**Data section**
========

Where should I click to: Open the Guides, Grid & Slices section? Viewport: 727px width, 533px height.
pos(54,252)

========

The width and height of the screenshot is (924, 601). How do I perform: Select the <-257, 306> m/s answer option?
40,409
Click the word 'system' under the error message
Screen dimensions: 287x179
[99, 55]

========

**Task requirements**
Transcribe the part of the records that opens with the line containing "Where should I" and closes with the line containing "pos(54,252)", including both of those lines.

**The reply**
Where should I click to: Open the Guides, Grid & Slices section? Viewport: 727px width, 533px height.
pos(54,252)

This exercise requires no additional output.